**INSTRUCTIONS TO FOLLOW:**
Scan the records beneath this line for the line holding "The width and" and the line holding "Click the Upload button", then transcribe exactly those two and all lines between.

**PROVIDED MATERIAL:**

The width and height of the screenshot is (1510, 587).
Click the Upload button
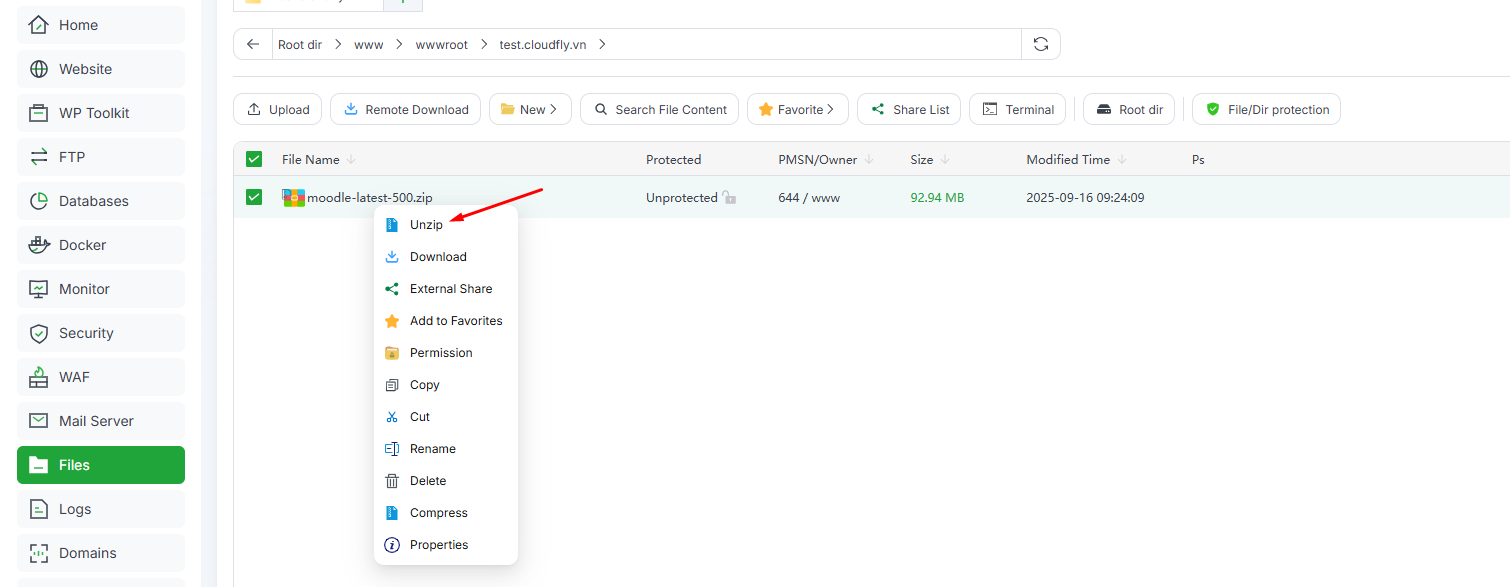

==

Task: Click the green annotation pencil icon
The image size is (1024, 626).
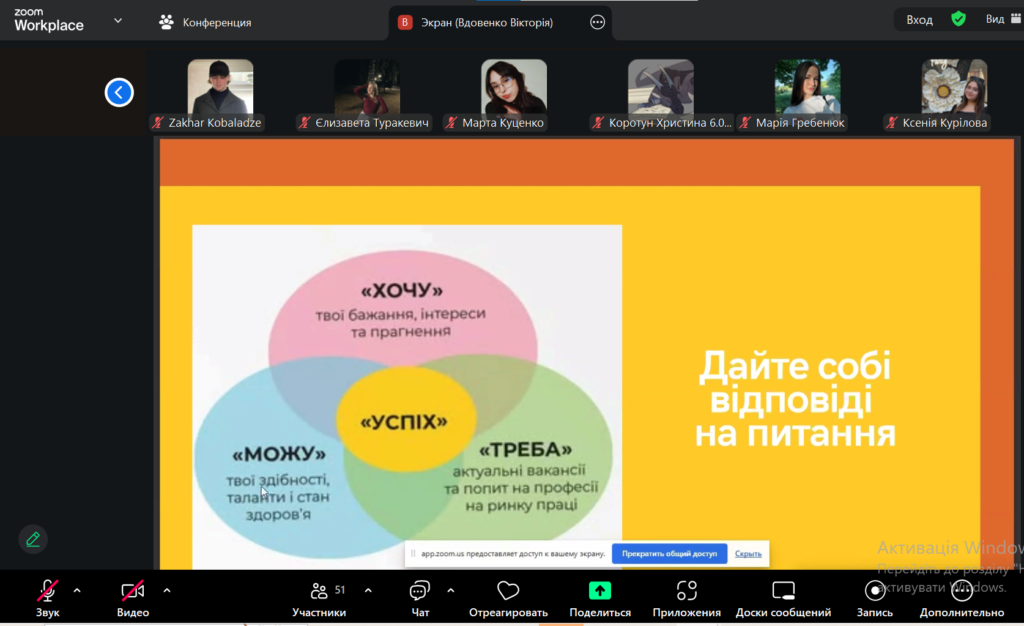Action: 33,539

--

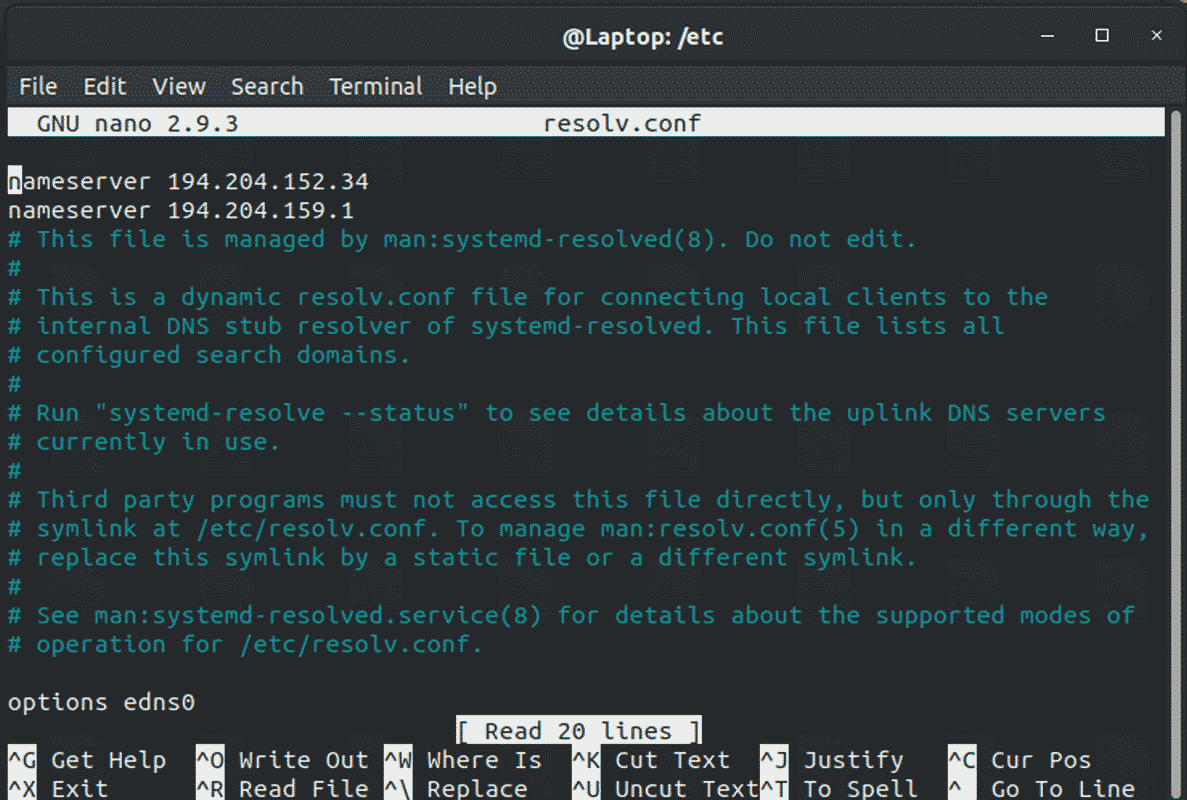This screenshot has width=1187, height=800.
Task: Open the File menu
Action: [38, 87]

**RESULT OF THIS TASK:**
The width and height of the screenshot is (1510, 587).
Click the Upload button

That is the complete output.